Son dönemlerde pek çok anne babanın çocuğuna arkadaş gibi davranmayı iyi bir şeymiş gibi görmeye başladığını belirten AÜ Tıp Fakültesi Çocuk ve Ergen Ruh Sağlığı ve Hastalıkları Anabilim Dalı Öğretim Üyesi Doç. Dr. Esin Özatalay, bunun ucunun sınırsızlığa varan sonuçlar doğurabildiğine dikkati çekti. Doç. Dr. Özatalay, "Sınırsızlık çocuklar için günümüzün en önemli tehlikelerinden biri. Aileler özgür ve demokratik olma düşüncesiyle sınırsız, kendisi ve başkalarının sınırlarını tanımayan çocuklar yetiştiriyor. Bu çok ciddi bir sorun. Her çocuğun korunmaya ihtiyacı vardır. Bebeklikteki koruma tabii ki çok daha aktif ama ergenlik dönemindeki koruma daha sınırları çizerek, kuralları belirleyerek olmalı. Eğer çocuk anne babasıyla eşit haklara sahip, aynı düzlemde olursa korunma ihtiyacı karşılanmamış olur" diye konuştu.

ARKADAŞ BULUNUR ANNE BABA BULUNMAZ

Doç. Dr. Özatalay, anne babanın arkadaş gibi davrandığı çocuklarda 'annem babam benim her istediğimi yapıyorsa, onlarla hiçbir şekilde bir sınıra ihtiyaç duymaksızın bir ilişkiye girebiliyorsam, yani annem babam benden daha güçlü değilse, o zaman beni kim koruyacak?' düşüncesinin oluştuğunu vurguladı. Doç. Dr. Özatalay, "Bu çok ciddi bir sorun.

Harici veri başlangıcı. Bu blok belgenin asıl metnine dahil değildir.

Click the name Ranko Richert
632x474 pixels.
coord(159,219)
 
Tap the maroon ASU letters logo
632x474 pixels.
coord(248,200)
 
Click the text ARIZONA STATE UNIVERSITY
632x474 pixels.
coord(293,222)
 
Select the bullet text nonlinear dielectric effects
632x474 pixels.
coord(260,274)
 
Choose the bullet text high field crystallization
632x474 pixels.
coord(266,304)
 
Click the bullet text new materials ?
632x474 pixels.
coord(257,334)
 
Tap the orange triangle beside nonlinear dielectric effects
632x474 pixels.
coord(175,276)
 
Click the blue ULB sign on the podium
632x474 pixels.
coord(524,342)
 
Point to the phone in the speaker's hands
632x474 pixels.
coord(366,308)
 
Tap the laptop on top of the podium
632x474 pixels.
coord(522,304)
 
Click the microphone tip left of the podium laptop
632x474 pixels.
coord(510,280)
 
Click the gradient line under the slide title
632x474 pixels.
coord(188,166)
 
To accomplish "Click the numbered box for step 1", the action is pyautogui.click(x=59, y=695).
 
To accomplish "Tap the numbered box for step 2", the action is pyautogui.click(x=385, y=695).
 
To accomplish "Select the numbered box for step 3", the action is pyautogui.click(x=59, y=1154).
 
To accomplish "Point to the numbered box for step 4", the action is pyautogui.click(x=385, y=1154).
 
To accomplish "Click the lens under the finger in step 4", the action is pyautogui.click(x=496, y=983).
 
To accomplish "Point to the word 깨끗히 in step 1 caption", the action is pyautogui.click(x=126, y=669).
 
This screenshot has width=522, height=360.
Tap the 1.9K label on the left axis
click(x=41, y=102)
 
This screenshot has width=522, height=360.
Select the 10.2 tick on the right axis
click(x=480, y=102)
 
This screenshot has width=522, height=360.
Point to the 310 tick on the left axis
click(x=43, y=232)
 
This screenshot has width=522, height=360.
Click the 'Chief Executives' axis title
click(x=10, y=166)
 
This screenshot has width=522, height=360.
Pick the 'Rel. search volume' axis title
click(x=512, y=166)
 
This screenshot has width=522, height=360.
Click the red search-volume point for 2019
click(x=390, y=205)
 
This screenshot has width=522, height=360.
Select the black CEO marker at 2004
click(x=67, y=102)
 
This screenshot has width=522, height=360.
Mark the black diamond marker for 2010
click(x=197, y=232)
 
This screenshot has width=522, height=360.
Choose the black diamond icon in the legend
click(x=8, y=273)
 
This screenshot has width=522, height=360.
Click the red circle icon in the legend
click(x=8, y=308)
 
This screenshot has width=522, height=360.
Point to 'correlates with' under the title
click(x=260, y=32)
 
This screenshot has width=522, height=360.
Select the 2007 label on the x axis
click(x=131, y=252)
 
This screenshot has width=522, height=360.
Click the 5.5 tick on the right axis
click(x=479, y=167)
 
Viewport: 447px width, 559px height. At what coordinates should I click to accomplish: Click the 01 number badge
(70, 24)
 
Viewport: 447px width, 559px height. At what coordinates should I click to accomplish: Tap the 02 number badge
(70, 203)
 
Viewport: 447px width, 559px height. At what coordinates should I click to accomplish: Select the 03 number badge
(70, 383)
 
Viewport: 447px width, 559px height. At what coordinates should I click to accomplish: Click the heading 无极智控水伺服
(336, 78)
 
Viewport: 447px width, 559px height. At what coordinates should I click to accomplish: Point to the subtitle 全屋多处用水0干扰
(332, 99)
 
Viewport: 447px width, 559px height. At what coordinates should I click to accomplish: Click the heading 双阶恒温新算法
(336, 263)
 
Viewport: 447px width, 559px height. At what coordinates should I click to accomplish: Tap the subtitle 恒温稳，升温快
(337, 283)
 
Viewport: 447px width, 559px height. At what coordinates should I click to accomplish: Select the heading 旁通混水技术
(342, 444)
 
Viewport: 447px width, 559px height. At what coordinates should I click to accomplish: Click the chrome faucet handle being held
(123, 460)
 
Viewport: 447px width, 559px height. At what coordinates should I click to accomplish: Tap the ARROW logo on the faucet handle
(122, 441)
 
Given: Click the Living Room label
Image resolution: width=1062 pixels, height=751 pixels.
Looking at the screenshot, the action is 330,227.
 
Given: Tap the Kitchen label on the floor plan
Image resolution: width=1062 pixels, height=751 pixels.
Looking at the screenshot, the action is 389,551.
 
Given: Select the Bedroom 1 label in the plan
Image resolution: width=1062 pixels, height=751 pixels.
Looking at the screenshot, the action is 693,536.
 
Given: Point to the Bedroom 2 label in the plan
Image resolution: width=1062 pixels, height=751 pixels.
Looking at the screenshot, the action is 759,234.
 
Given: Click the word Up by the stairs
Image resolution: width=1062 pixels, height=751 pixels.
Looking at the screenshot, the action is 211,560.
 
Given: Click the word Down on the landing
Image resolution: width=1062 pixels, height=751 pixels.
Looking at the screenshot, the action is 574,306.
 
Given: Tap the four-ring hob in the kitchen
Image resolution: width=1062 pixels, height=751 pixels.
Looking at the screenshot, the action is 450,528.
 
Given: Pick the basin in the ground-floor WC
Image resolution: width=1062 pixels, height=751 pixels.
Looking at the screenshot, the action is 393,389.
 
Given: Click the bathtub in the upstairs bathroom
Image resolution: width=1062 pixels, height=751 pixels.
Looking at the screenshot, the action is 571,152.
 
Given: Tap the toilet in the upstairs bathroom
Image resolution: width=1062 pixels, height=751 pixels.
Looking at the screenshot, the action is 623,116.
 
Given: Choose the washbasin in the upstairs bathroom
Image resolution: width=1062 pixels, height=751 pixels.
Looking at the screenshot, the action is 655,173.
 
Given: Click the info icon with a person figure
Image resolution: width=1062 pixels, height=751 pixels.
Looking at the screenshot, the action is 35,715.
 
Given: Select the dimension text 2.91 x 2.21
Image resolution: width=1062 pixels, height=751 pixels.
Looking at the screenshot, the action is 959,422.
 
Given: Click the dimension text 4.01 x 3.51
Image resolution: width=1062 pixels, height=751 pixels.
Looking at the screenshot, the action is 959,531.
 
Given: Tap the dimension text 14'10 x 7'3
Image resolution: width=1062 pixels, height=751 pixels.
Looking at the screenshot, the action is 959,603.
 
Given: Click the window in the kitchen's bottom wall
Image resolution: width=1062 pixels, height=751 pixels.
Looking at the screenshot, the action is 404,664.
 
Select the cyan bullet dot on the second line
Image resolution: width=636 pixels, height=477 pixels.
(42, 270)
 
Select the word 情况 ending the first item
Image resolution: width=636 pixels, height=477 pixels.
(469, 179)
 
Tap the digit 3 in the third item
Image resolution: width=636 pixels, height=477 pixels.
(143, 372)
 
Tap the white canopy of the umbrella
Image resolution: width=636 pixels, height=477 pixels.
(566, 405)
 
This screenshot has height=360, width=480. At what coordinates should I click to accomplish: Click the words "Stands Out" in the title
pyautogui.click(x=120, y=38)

Çocuklar arkadaşa ihtiyaç duyuyorlar, tabii ki arkadaşı olsun, sosyal becerileri gelişsin, dışarıda, okulda, mahallede, apartmanda pek çok arkadaş bulabilirler. Ama başka anne baba bulamazlar" ifadelerini kullandı.

ÇOCUK SOSYAL İLİŞKİLERİNDE SORUN YAŞAR

Çocukla arkadaş olunduğunda çocuğun ruhsal, kişilik ve kimlik gelişiminde sıkıntılar ortaya çıkabileceğine dikkati çeken Doç. Dr. Esin Özatalay, anne baba ile olan sınırlarını öğrenmemiş bir çocuğun kendi sınırları ile başkalarının sınırlarını da öğrenemeyeceği için sosyal ilişkilerinde ciddi sorunlar yaşayabileceğini kaydetti. 'Biz çocuğumuzla arkadaş gibiyiz', 'kızımla arkadaş olayım' diyen bir annenin, ergenlik dönemindeki kızının mahremiyetini ihlal ettiğini dile getiren Doç. Dr. Özatalay şöyle devam etti:

"Bu dönemde ben 'çocuğunuzun odasına girerken kapısını çalıp izin isteyin' gibi önerilerde bulunuyorum. Bu onlara garip geliyor. Ama bu yaştaki çocuğun da kendi dünyası, kendi mahremiyeti olmalı. Anne baba hem kendi sınırlarını hem çocuğun sınırlarını tanımlamalı, çocuğuna bunları korumayı öğretmeli. Ama 'arkadaşız' dediğiniz zaman sınırlar ortadan kalkabiliyor. Bu da önemli bir risk. O çocuğun sonraki yaşantısı için bir risk."

ANNE BABA ÇOCUKTAN GÜÇLÜ OLMALI

'Anne babanın çocuğuyla arkadaş olmamasından' kastının ille de sert olmak, bağırmak, çağırmak ya da despot olmak anlamına gelmediğini vurgulayan Doç. Dr. Özatalay, anne babanın otorite figürünün yanında, çocuğun sıkıştığı zaman sığınabileceği, yardım, destek alabileceği bir figür olması gerektiğini anlattı.

Anne babaların çocuğun yaşına, gelişimine izin verecek ve ihtiyaçlarına uygun sınırlar çizmesi ve kurallar koyması gerektiğini dile getiren Doç. Dr. Özatalay, çocukların sık sık bu sınırları ve kuralları test etme çabasında olduğunu, bu durum karşısında da ailelerin net tavır göstermesi gerektiğini söyledi. Anne babanın çocuğa karşı otoriter davranmasının önemli olduğuna vurgu yapan Doç. Dr. Özatalay, "Otoriter derken, 'suç işledin', 'kuralları ihlal ettin' diye dövmeyi kastetmiyorum. Sakin, sabırlı ama tutarlı bir şekilde bu ihlallere izin vermeyeceklerini göstermemeliler. Anne babanın hem kendi içinde hem de birbirleriyle tutarlı olmaları lazım. Bu mutlaka sert olmayı gerektirmez" dedi.

BASİT KONULARDA FİKİR SORULABİLİR

Çocuğun, 'o gün hangi kıyafeti giyeceği' ya da 'yemekte var olan 3 seçenekten hangisini yiyeceği' gibi sınırlamalarla günlük hayattaki basit konularda fikrinin sorulabileceğini aktaran Doç. Dr. Özatalay, böylece çocuğun karar verme becerisinin gelişebileceğini söyledi.